LISTA DE INDICADORES DE ATIVIDADE
1. Informação
Número de oficinas de visão: 4 oficinas, sendo 3 de construção e 1 de validação
Número de assentados que participaram das oficinas: média de 20 assentados por oficina, sendo que estas ocorreram em comunidades-polo
Comunidades representadas nas oficinas de visão: 19
Associações representadas nas oficinas de visão: 14
Eixos temáticos da planilha de ações necessárias para o desenvolvimento do PA Moju: Estrutura de Governança, Investimentos em Infraestrutura, Investimentos em Serviços Sociais, Manejo Florestal Madeireiro e Não Madeireiro
Reuniões de resgate e planejamento da experiência de manejo florestal na comunidade da Santa Rita de Cássia: 3
Oficinas de mapeamento participativo: 3
2. Fortalecimento Institucional
Número de reuniões do Fórum de Discussão sobre o Desenvolvimento do PA Moju: 2
Grupos de Trabalho do Fórum: 2
Instituições do GT de Licenciamento Ambiental: IPAM, CAAREAPA, IDEFLOR, IBAMA, SEMA, EMATER, SFB
Instituições do GT de Cogestão: IPAM, CAAREAPA, IDEFLOR e SFB
Assessorias: elaboração de propostas para fortalecimento organizacional da CAAREAPA, discussão de demandas junto INCRA para o desenvolvimento do PA Moju para 2012
3. Assessoria contratos empresa-comunidade
Numero de comunidades assessoradas em 2011: 1
MELHORES MOMENTOS
Na Terceira Reunião do Projeto Florestas Familiares (e segunda do fórum de discussão do desenvolvimento do PA Moju), foi emocionante o engajamento e a dedicação das diversas instituições e assentados dispostos a pensar juntos e propor de modo criativo modos para solucionar a questão da liberação da licença ambiental do assentamento.
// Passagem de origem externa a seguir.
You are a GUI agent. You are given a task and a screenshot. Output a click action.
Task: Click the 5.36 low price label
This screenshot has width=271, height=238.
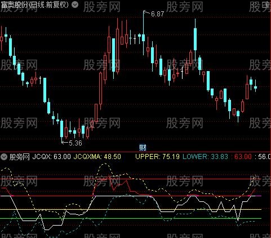(x=75, y=143)
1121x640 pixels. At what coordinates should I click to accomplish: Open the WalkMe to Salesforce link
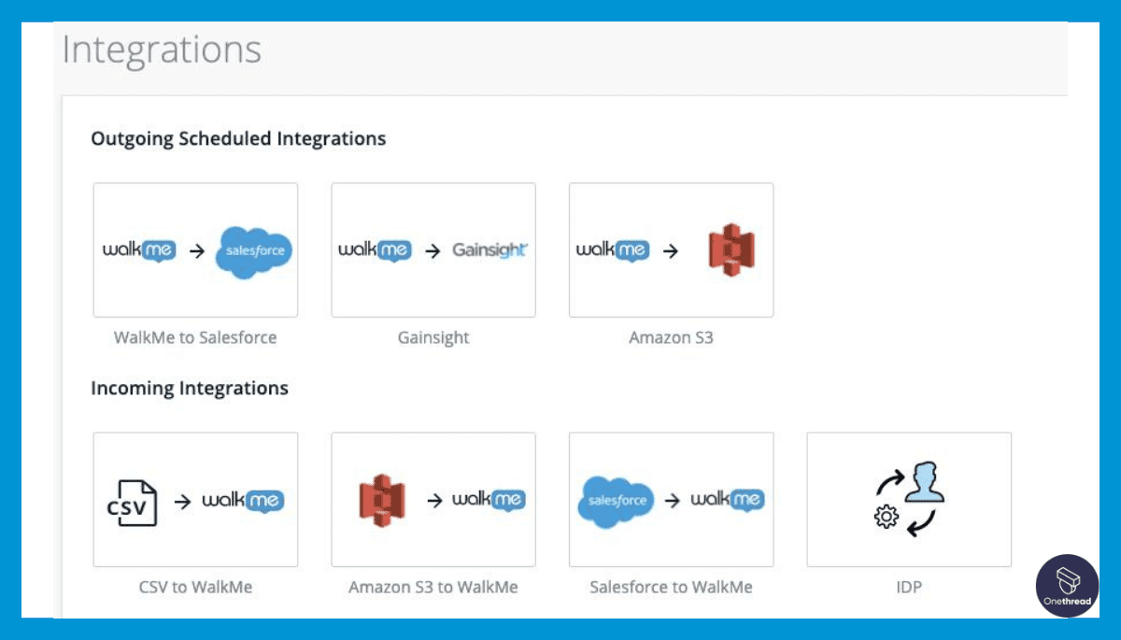pos(195,337)
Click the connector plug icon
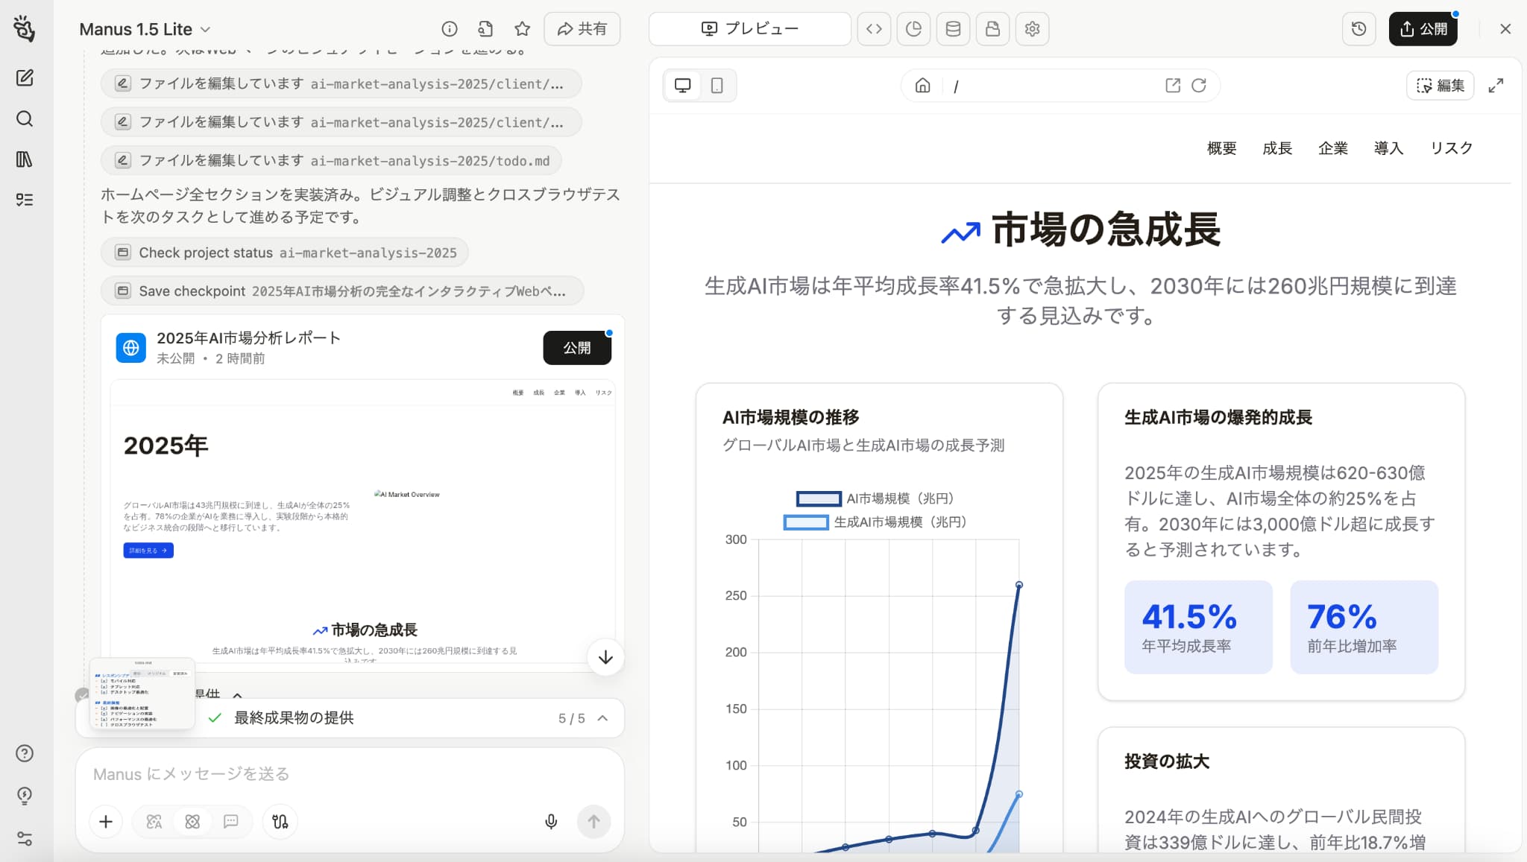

Apresentação junto ao INCRA por parte dos assentados de um plano de metas do assentamento para 2012, voltado para a superação das principais dificuldades enfrentadas na consolidação da estratégia de desenvolvimento do assentamento, dentre as quais algumas ações se destacam: infraestrutura para melhoramento das estradas e ramais, licenciamento do assentamento e condições para viabilizar economicamente a produção. O plano de metas apresentado tem como base a planilha de ações geradas pelos assentados durante as “oficinas de visão” apoiadas pelo IPAM.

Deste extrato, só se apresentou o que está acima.